Listing on locating visible targets
::::
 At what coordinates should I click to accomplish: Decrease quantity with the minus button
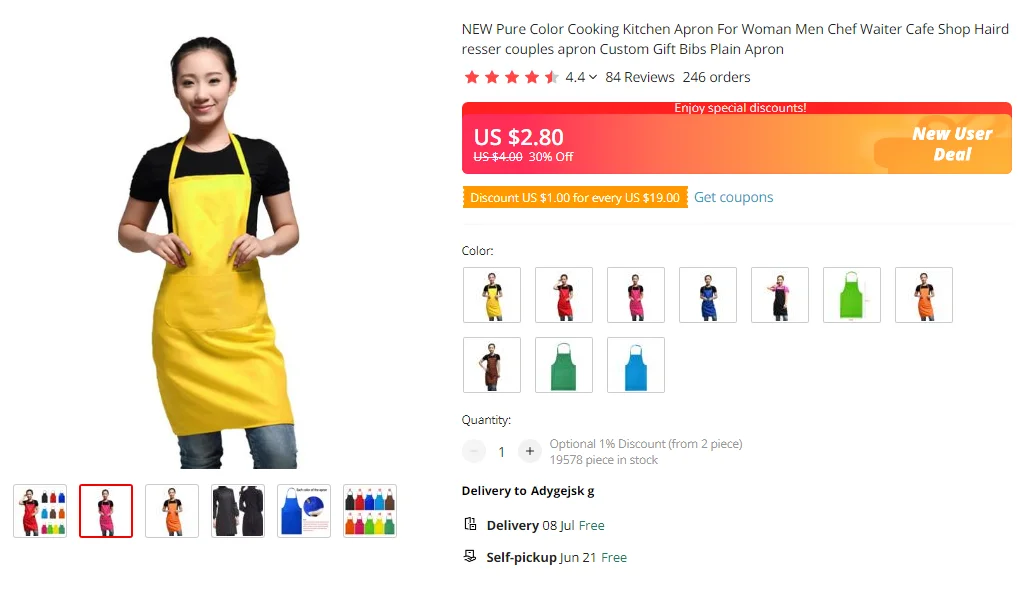pos(473,451)
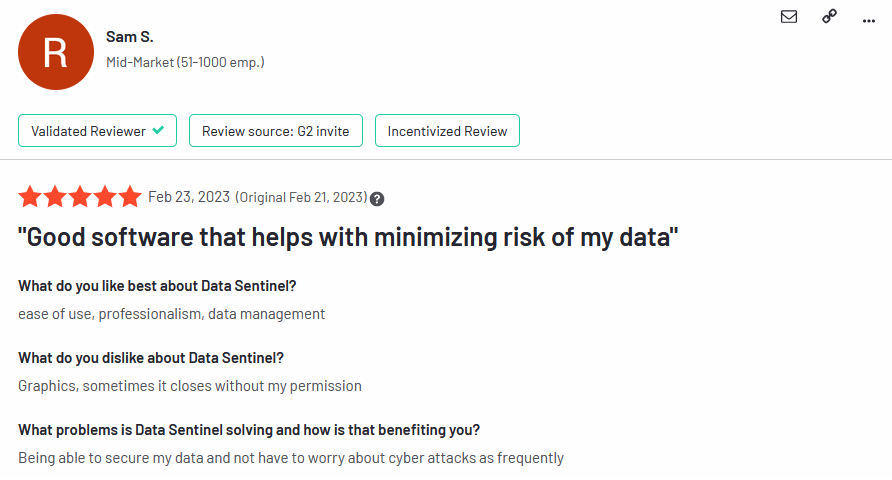Click the first rating star

(x=30, y=196)
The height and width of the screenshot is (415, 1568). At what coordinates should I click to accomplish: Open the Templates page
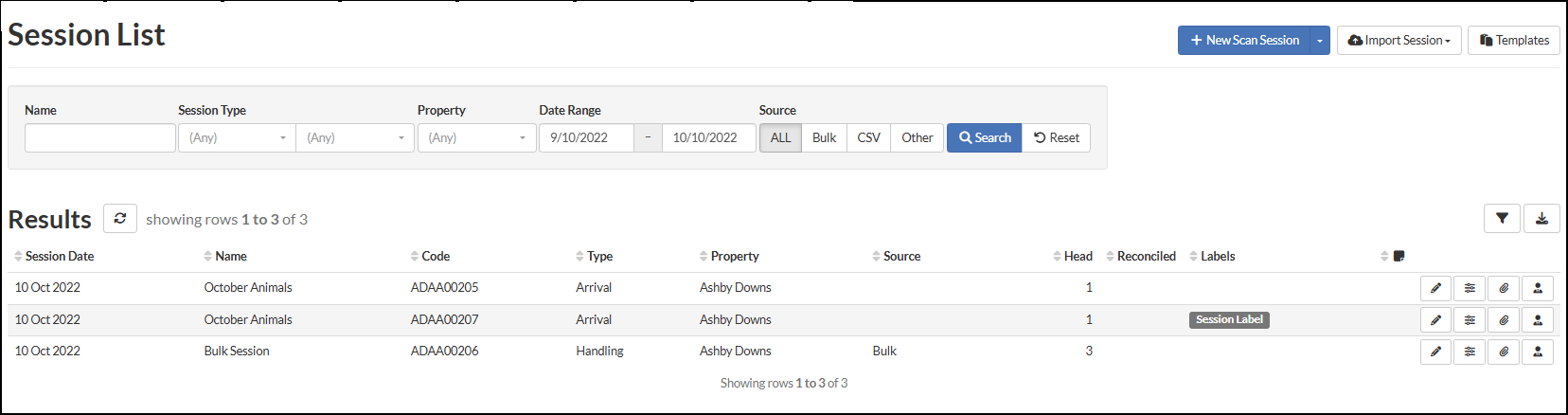click(x=1513, y=41)
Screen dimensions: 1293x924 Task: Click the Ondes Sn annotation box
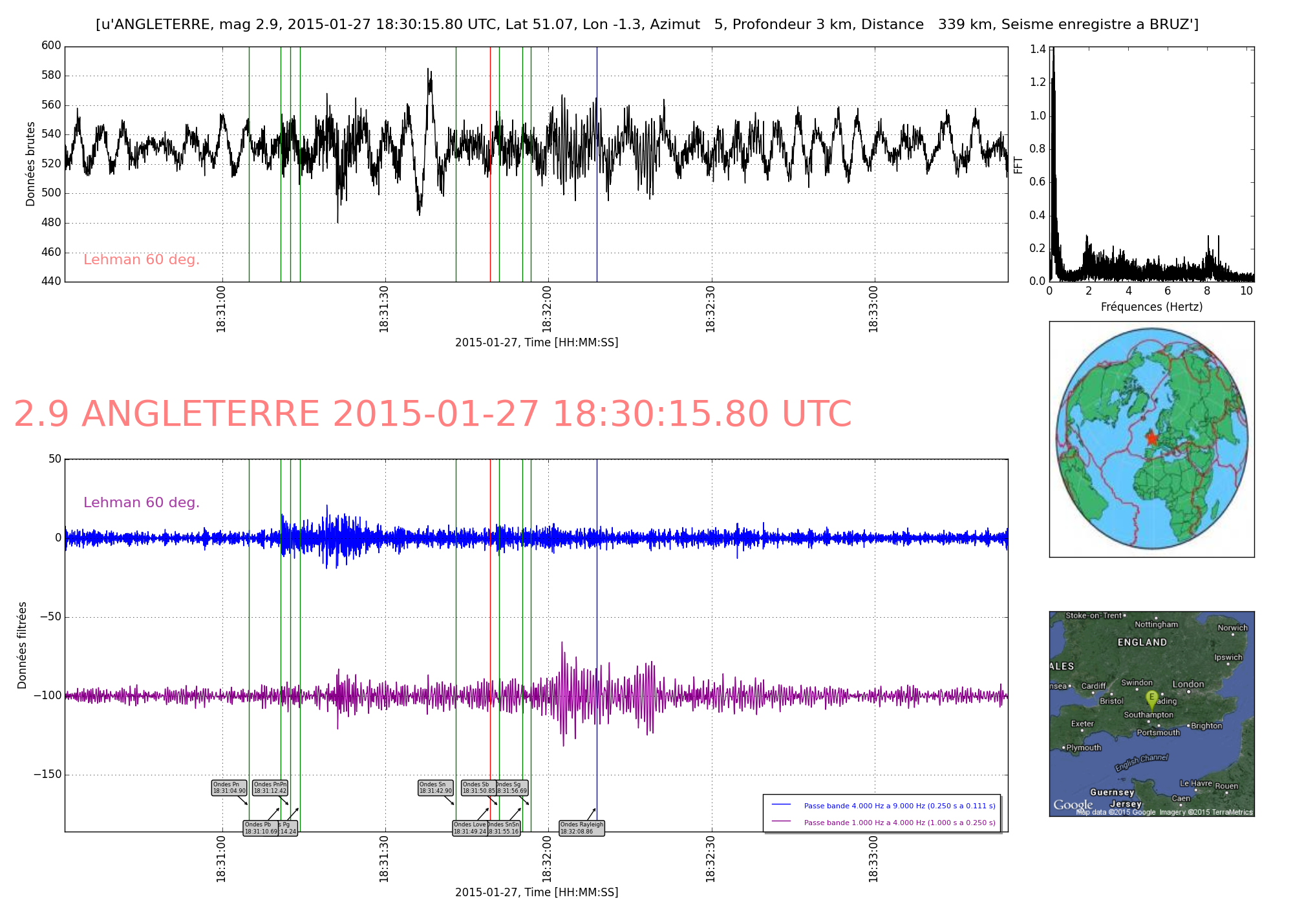click(x=436, y=788)
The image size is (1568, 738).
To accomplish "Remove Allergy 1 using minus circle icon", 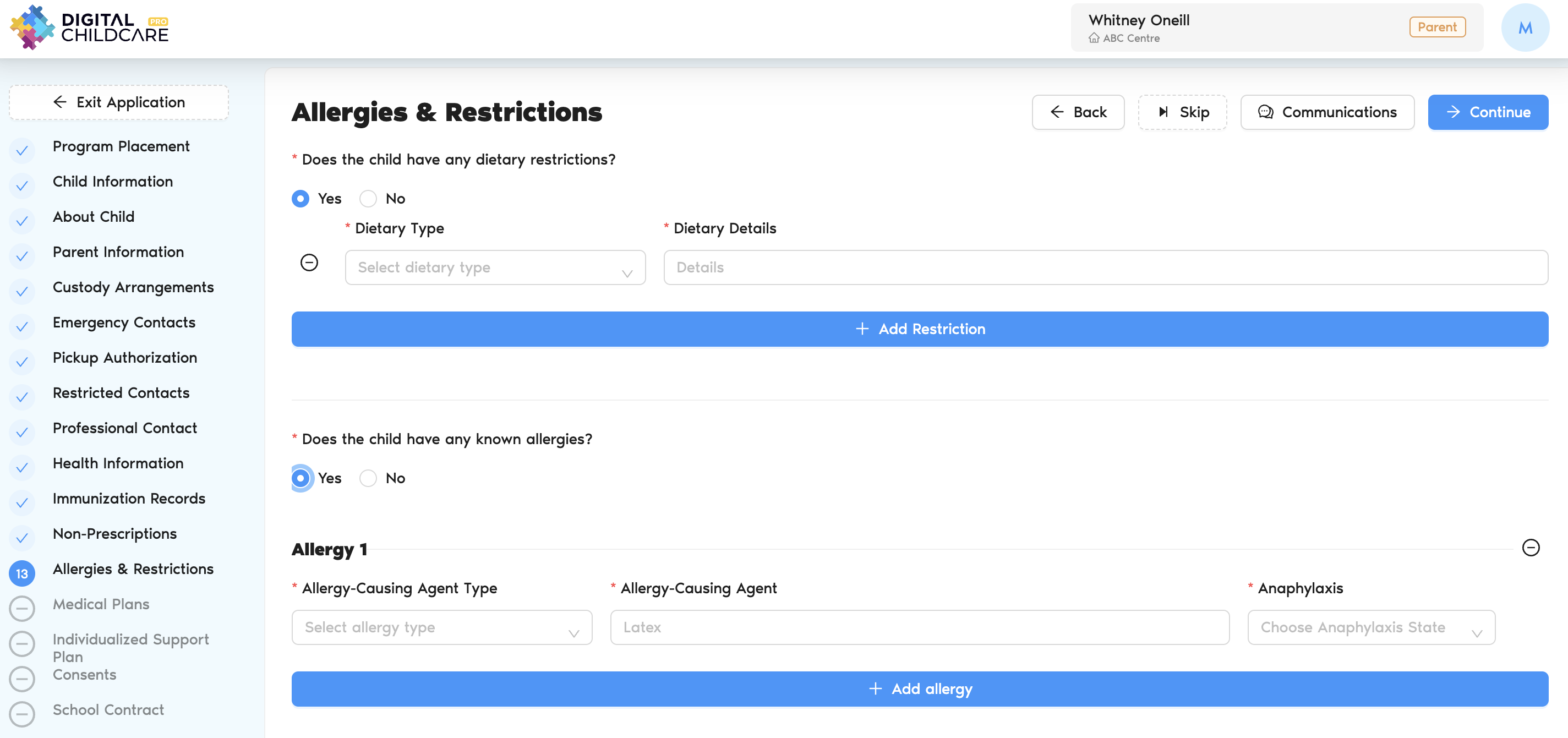I will tap(1530, 548).
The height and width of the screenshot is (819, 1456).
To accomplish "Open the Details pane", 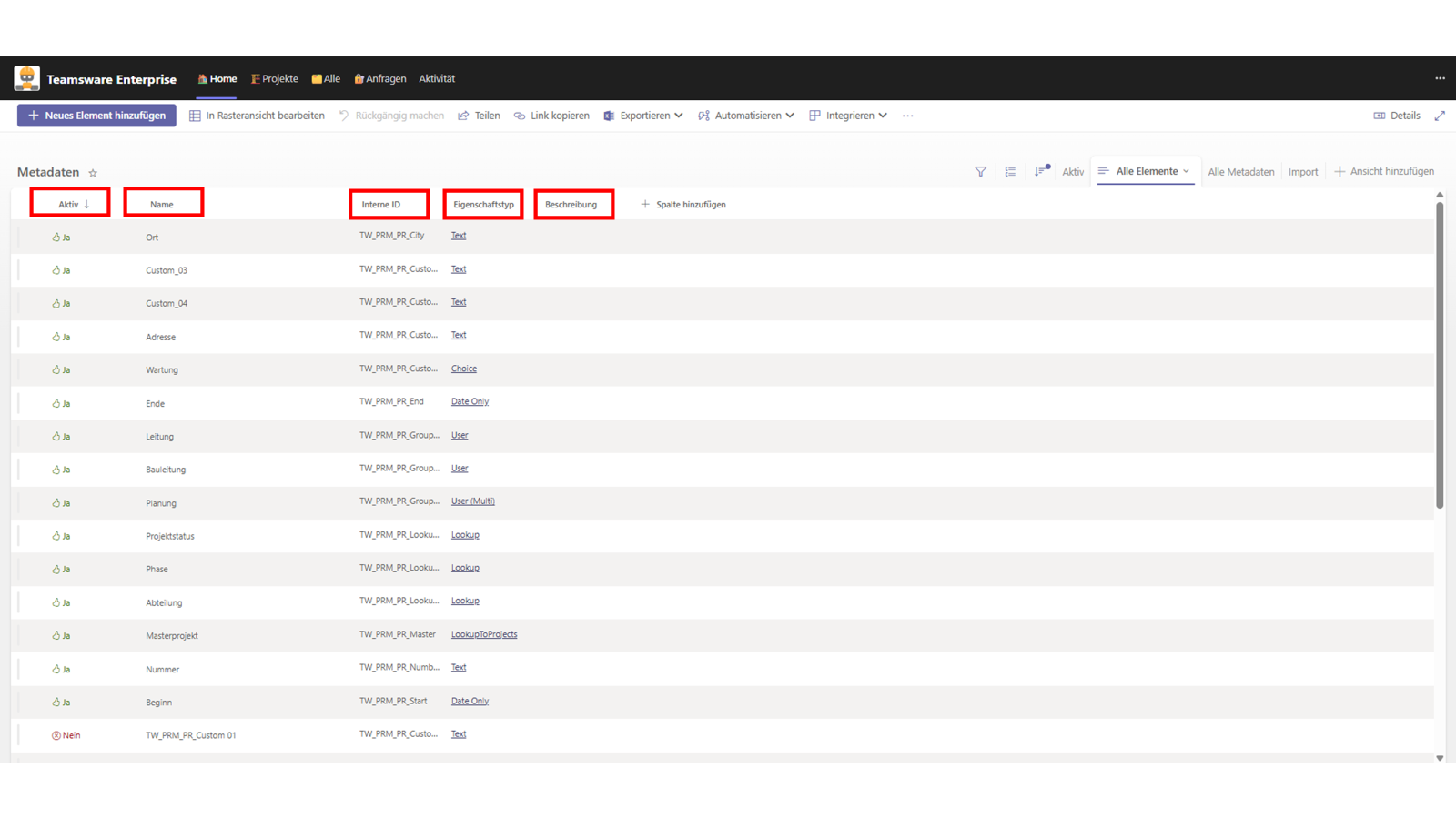I will point(1397,116).
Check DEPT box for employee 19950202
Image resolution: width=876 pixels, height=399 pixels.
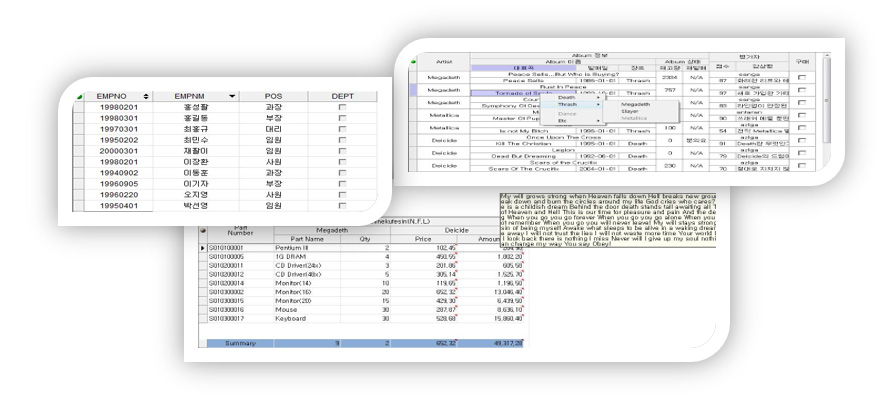click(x=342, y=140)
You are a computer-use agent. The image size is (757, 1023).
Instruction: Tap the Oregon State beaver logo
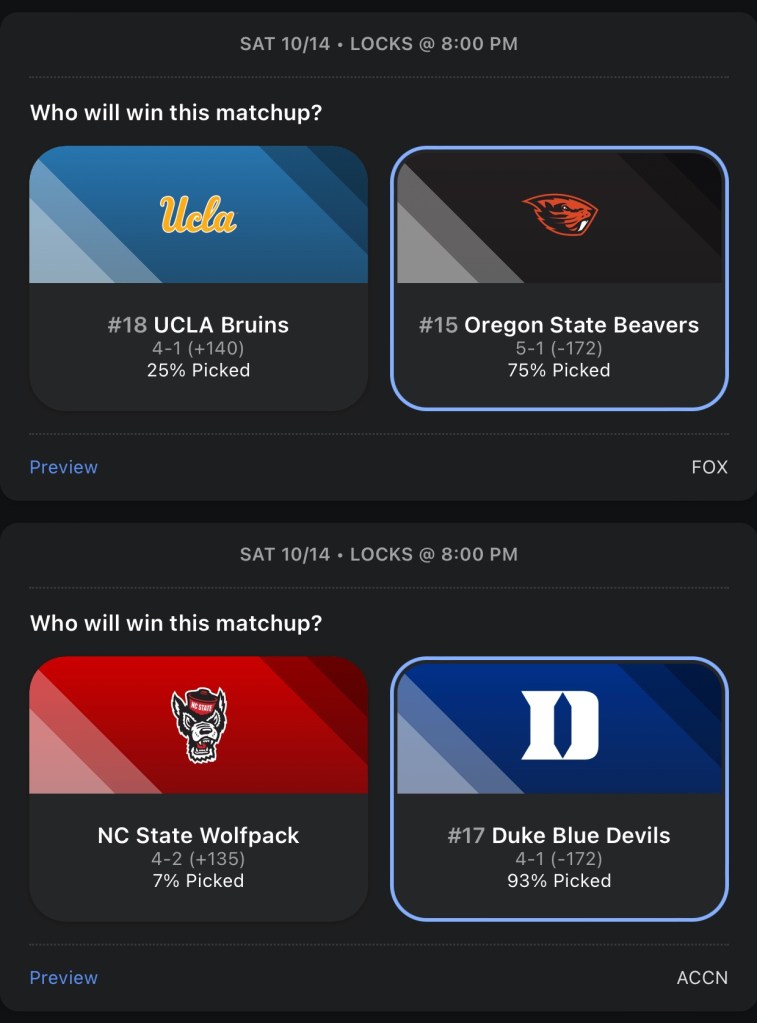[560, 214]
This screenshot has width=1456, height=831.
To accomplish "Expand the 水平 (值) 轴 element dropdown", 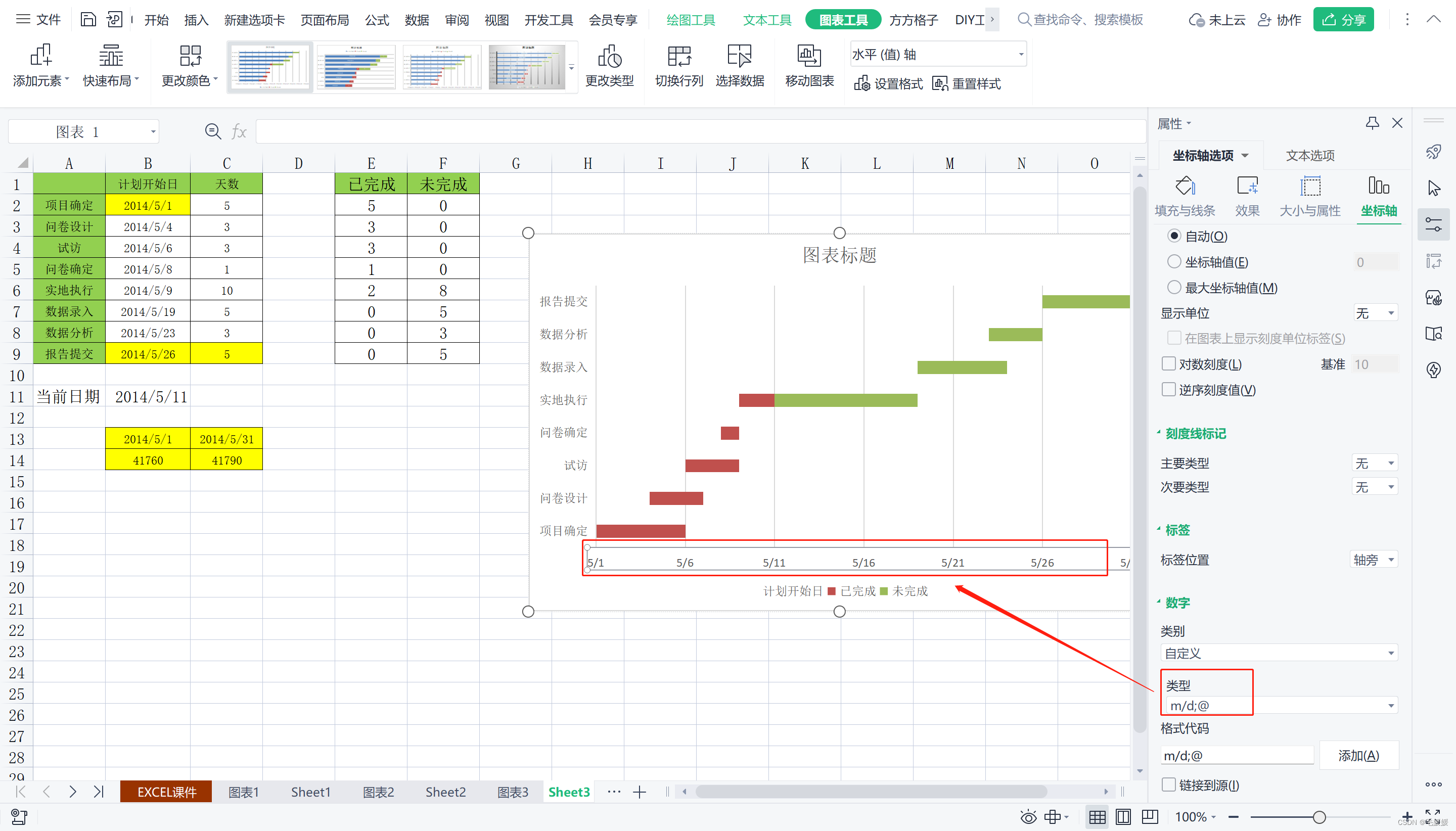I will [x=1021, y=55].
::::
» WORK TO COMPLETE
Please rewrite the listing from its start through the line containing "click(x=436, y=788)", changing "Templates" to "Settings" and keeping everything else the same. Leave the pictures out of your answer.

» WRITTEN RESPONSE
 At what coordinates should I click to accomplish: Decrease quantity with the minus button
pos(473,451)
Click the first rating star

(x=30, y=196)
The height and width of the screenshot is (415, 1568). At what coordinates should I click to accomplish: Open the Settings page
click(x=1513, y=41)
Screen dimensions: 1293x924 Task: Click the Ondes Sn annotation box
click(x=436, y=788)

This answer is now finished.